The Second Set of Regulations Expands the Safe Harbor for Working Capital

The new proposed regulations also expand the safe harbor for working capital in three important ways.

The October 2018 proposed regulations allowed a Qualified Opportunity Zone Business a safe harbor for a reasonable amount of working capital — to avoid penalizing a business for holding cash, which does not qualify as Opportunity Zone Business Property, while it developed a project in the OZ. The first regulations required that (1) the capital be designated in a written plan for the acquisition, construction, and/or substantial improvement of tangible property in a zone and (2) the working capital be spent within 31 months.

1. More Flexibility for Use of Working Capital
The new regulations now allow a business to designate working capital in a written plan for the development of a trade or business in an Opportunity Zone, including the acquisition, construction, and/or substantial improvement of tangible property in a zone.

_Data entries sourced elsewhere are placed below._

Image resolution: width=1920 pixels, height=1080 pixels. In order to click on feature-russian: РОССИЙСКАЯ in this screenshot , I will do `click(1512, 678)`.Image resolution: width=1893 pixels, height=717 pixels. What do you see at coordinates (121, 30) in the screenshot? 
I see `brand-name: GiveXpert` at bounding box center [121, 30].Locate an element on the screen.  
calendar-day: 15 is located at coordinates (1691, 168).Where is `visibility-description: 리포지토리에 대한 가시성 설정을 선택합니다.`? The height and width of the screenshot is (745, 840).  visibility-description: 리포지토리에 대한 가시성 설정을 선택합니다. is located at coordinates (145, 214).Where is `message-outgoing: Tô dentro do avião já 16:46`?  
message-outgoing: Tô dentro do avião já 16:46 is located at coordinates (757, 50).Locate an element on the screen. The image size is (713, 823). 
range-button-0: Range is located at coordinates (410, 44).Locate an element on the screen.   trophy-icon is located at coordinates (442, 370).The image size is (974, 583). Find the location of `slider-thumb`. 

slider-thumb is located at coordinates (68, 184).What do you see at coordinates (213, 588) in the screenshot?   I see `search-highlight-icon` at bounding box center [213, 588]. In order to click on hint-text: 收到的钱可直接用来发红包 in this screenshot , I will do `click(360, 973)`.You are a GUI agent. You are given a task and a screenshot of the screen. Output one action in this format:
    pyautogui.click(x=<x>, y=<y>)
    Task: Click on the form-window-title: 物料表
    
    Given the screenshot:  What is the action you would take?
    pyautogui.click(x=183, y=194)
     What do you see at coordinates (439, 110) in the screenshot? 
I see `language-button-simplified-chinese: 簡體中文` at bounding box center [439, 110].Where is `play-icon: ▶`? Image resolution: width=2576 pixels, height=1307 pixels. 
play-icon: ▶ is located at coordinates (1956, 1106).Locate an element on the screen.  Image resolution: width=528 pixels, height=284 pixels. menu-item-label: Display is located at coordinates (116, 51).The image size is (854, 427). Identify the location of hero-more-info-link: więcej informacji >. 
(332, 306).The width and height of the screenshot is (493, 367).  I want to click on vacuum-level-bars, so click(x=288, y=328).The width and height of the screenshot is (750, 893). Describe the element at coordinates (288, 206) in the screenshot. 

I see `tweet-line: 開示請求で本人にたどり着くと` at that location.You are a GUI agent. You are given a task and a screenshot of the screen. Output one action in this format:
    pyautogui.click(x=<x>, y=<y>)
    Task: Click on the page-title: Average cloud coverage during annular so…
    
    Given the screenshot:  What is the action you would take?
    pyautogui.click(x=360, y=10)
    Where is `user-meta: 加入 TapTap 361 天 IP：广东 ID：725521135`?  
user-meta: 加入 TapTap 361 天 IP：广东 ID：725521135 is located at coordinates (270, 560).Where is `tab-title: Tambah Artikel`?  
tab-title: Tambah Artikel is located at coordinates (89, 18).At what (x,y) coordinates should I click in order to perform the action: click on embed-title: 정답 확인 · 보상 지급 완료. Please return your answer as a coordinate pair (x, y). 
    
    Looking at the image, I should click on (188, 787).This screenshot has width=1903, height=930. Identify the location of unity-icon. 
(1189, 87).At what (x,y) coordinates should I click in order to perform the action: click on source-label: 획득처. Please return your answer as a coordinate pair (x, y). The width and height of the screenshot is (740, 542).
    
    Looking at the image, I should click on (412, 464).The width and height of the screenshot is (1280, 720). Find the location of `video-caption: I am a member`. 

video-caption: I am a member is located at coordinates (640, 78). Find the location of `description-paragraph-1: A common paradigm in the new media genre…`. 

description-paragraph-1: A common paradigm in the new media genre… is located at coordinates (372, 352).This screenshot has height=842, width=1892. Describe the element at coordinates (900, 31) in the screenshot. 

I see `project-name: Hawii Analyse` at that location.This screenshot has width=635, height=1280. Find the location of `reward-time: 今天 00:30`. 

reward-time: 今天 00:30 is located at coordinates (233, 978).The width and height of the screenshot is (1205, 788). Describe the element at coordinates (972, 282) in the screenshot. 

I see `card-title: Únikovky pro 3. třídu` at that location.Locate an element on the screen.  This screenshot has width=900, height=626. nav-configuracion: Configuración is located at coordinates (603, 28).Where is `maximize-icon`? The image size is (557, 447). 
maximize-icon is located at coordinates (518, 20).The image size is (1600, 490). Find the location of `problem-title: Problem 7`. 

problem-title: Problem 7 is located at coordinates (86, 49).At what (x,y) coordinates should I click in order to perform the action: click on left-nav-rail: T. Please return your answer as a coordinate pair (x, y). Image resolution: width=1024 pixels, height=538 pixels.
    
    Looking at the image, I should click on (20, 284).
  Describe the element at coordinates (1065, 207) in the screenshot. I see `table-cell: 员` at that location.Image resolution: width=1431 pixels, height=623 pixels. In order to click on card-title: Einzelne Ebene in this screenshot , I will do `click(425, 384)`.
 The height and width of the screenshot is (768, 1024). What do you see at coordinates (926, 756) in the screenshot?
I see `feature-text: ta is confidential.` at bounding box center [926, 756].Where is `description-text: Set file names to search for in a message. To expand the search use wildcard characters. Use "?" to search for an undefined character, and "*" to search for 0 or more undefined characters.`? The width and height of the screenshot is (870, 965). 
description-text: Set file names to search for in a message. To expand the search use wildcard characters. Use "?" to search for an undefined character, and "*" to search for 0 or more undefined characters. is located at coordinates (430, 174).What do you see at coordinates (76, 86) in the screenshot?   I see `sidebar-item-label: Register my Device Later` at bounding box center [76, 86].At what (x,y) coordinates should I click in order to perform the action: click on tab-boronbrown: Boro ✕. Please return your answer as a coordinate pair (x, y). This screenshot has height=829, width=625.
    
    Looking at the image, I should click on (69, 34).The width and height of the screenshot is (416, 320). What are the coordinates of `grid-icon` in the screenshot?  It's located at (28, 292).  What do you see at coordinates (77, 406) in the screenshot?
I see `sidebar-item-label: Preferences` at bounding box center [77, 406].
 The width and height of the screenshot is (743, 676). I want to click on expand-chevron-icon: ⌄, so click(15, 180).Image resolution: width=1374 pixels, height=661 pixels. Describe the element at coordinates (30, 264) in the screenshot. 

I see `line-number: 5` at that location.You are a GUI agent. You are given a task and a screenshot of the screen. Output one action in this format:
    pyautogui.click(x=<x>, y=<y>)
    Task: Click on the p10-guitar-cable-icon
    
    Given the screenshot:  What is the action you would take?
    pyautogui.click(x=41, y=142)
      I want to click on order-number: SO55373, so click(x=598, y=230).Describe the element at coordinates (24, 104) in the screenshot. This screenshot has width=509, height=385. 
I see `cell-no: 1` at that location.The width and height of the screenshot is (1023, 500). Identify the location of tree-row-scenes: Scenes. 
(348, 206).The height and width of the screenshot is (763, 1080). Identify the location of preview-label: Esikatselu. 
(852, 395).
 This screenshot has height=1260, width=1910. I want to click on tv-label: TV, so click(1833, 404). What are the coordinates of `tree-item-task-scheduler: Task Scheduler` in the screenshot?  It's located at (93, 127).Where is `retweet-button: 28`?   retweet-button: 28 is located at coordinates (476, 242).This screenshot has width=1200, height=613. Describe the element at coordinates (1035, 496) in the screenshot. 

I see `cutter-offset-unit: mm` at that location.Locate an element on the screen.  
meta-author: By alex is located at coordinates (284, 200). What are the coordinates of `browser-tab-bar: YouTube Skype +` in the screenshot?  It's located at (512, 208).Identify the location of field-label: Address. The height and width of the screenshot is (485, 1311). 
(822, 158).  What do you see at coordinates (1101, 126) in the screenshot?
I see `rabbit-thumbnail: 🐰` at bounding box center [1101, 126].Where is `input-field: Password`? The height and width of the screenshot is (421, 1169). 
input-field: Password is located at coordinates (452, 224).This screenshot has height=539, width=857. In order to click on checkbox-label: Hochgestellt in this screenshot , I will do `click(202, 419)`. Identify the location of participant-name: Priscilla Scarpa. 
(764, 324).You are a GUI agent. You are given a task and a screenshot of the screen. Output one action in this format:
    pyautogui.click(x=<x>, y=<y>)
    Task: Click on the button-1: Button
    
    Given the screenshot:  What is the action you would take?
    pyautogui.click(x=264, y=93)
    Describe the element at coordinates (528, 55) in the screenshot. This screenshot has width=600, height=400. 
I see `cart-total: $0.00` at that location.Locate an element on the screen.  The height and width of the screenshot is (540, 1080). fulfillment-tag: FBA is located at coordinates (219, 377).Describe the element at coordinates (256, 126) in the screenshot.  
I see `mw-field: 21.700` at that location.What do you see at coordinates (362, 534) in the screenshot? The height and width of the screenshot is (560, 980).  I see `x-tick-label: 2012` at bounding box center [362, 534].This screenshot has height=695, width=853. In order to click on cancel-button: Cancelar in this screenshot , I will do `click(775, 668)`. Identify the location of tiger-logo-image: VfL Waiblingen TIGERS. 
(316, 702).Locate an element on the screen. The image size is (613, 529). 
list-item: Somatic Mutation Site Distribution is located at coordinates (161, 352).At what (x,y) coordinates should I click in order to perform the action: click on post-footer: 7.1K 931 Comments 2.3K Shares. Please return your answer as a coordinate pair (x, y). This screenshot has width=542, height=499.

This expanded safe harbor will allow an OZ business to spend capital on payroll, equipment, and other expenses as it sets up its business. It expands the safe harbor to OZ businesses and allows flexibility in how the capital can be used.

2. Governmental Delay Will Not Violate the Safe Harbor
The new regulations also state that if use of the capital assets is delayed by waiting for governmental action, for which the application is complete, that delay does not violate the safe harbor. This will be important for real estate developers or any other businesses that require governmental approval, such as rezoning or permits. So long as an application has been completed, a delay beyond 31-months because of government in action will not violate the safe harbor.

3. Single Business May Benefit from Multiple Safe Harbors
If a single business receives cash on multiple occasions, it may benefit from the working capital safe harbor each time it receives new cash for the development of the business, so long as it follows the other requirements of the safe harbor.

We believe this additional flexibility will give investors and developers more confidence that they will be able to develop their projects and stay within the time frames set forth in the regulations.

These Regulations Allow the Ownership and Operation of Real Property to Qualify as the Active Conduct of a Trade or Business

A number of clients have asked us whether the leasing of real property by a Qualified Opportunity Zone Business will amount to the active conduct of a trade or business. The new proposed regulations clarify that the ownership and operation (including leasing) of real property used in a trade or business is treated as the active conduct of a trade or business in an OZ. However, merely entering into a triple-net-lease with respect to real property owned by a taxpayer is not the active conduct of a trade or business by such taxpayer.